» **Selected excerpt**

# Network Connectivity

Importing and analyzing an internal email communication network between employees of a mid-sized manufacturing company.
Each node represents an employee and each directed edge between two nodes represents an individual email. The left node represents the sender and the right node represents the recipient.

[Networkx basic tutorial](http://pynetwork.readthedocs.io/en/latest/networkx_basics.html)

In [None]:
import networkx as nx

In [None]:
!find ../.. |grep -i email_network

#### Load a directed multigraph networkx graph

In [None]:
G = nx.read_edgelist('../../_data/email_network.txt', data=[('time', int)], create_using=nx.MultiDiGraph())
assert G.is_directed()
assert G.is_multigraph()
print(nx.info(G))

#### Nodes and edges

In [None]:
frequency = G.degree()
employees = len(G.nodes())
emails = len(G.edges())
employees, emails

#### Connectivity

In the mathematical theory of directed graphs, a graph is said to be __strongly connected__ if every node is reachable from every other node.
 
* Part 1. __Strongly connected__
Assume that information in this company can only be exchanged through email. When an employee sends an email to another employee, a communication channel has been created, allowing the sender to provide information to the receiver, but not vice versa. Based on the emails sent in the data, is it possible for information to go from every employee to every other employee?

» **Problem description**
In the network connectivity page, what does each directed edge between two nodes stand for?

» **Extracted records**

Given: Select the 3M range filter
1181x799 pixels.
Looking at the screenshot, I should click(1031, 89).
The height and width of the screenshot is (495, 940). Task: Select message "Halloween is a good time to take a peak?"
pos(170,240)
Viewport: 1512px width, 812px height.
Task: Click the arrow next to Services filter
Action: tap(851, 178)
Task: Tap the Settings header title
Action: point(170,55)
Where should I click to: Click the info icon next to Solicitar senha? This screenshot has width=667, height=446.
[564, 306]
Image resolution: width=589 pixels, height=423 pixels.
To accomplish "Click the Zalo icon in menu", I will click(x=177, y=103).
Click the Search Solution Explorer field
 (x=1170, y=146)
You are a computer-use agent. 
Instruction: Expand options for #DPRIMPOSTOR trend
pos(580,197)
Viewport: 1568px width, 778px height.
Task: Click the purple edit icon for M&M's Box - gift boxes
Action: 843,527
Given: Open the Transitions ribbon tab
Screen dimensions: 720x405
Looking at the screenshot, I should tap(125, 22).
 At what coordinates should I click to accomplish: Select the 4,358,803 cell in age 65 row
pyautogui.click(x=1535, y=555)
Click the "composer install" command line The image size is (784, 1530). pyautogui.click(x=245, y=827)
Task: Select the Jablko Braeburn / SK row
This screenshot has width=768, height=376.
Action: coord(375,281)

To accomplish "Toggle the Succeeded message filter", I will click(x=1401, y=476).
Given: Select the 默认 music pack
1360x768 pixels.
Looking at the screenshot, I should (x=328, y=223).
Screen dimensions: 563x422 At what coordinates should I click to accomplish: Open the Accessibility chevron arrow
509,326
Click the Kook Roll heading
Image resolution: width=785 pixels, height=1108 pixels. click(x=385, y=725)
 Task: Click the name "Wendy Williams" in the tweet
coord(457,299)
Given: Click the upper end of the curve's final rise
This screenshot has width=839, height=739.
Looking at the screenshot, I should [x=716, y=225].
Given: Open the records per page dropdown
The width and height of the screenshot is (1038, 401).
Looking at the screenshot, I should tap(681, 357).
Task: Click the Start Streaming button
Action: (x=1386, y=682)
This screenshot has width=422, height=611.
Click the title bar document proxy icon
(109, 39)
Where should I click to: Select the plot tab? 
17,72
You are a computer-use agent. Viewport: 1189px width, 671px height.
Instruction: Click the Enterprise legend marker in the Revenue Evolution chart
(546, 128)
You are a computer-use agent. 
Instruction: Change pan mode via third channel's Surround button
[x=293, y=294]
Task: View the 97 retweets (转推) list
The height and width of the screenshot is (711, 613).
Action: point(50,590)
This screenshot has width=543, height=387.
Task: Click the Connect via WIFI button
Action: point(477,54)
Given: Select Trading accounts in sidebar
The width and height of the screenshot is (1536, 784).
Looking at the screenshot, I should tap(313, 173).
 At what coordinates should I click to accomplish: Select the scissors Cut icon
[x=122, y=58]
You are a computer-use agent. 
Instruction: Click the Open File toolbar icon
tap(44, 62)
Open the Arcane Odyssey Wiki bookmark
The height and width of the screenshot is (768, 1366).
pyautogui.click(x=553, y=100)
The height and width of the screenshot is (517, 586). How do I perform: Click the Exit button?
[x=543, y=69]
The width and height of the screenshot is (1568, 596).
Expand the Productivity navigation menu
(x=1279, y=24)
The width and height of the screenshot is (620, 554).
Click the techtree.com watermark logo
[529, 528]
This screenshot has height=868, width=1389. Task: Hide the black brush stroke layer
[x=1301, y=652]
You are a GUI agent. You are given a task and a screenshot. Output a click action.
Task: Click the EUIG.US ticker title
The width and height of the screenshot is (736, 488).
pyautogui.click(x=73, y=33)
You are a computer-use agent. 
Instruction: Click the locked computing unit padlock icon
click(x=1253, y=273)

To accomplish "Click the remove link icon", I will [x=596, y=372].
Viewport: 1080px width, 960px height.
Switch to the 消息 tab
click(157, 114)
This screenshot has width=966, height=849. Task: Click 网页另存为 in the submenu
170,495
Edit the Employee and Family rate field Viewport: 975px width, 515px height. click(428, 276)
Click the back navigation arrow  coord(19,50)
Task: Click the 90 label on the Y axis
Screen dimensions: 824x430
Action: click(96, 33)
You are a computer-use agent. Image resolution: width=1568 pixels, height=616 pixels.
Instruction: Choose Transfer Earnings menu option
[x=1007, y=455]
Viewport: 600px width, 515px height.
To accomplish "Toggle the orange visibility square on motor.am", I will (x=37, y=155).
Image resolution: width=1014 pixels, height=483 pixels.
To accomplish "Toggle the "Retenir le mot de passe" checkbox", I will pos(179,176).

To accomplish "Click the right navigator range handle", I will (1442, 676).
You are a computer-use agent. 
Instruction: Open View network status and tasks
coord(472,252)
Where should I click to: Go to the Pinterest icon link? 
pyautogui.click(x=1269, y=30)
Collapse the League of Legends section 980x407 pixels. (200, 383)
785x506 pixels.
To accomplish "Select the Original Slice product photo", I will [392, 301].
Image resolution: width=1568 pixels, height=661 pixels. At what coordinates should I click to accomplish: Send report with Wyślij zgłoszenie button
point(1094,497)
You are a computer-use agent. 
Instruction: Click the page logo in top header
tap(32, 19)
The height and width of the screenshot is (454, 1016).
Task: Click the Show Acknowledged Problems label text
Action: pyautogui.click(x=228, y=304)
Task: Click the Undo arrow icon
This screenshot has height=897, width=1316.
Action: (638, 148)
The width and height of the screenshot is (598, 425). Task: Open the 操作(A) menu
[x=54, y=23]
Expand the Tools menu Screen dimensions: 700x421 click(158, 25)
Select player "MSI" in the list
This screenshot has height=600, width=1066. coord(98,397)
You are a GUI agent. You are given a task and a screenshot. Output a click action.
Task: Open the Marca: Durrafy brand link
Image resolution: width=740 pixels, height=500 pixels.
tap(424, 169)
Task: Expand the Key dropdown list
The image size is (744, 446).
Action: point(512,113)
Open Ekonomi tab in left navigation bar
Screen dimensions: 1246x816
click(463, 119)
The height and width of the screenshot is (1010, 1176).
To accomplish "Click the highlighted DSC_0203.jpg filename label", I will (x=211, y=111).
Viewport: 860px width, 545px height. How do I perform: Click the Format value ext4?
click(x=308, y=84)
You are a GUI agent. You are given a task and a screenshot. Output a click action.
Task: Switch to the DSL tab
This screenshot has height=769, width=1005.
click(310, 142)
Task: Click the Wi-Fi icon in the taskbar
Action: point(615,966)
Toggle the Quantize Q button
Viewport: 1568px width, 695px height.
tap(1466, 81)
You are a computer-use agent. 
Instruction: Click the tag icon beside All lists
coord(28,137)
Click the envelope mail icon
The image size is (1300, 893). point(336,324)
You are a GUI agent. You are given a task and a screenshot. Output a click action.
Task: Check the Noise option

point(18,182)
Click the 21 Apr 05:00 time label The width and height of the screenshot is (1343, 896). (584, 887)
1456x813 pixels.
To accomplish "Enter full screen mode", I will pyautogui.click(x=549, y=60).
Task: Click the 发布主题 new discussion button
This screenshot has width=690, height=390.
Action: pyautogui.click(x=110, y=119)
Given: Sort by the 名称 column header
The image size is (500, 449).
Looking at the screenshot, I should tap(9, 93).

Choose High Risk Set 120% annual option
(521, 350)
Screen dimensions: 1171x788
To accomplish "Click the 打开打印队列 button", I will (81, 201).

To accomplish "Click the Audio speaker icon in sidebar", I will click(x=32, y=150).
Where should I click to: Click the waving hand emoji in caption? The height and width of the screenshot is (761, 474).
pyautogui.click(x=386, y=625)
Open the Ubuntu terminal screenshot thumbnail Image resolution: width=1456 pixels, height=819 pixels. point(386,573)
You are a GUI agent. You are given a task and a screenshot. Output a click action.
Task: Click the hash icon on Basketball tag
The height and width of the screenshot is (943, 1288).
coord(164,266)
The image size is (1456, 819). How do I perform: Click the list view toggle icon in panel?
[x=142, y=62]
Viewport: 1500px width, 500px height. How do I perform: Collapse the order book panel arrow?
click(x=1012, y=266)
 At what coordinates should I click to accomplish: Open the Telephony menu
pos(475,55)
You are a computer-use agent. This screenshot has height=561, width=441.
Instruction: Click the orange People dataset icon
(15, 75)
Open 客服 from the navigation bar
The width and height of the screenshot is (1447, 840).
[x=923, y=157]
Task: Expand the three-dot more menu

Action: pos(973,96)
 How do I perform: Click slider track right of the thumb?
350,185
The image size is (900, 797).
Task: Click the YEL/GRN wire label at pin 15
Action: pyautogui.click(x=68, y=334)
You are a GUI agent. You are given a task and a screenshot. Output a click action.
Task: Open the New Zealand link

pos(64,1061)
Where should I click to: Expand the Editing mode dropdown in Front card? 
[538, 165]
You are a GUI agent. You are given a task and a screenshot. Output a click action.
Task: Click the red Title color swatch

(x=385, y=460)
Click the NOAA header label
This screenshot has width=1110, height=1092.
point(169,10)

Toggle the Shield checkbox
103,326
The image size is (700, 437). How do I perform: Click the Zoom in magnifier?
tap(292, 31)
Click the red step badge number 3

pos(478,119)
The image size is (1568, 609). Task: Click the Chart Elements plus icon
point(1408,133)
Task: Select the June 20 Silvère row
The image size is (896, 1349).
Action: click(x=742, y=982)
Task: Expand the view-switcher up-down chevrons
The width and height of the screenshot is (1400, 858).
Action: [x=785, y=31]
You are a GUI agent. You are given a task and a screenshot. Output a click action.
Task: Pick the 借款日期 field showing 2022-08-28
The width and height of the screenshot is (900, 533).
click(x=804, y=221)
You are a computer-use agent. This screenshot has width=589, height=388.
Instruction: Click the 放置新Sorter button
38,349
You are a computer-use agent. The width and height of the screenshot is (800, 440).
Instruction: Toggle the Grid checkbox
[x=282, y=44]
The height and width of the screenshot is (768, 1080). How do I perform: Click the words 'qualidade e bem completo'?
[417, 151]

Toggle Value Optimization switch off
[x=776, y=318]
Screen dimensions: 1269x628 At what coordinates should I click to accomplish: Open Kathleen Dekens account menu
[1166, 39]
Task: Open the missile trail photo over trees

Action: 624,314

» **The answer**
An individual email, with the left node as the sender and the right node as the recipient.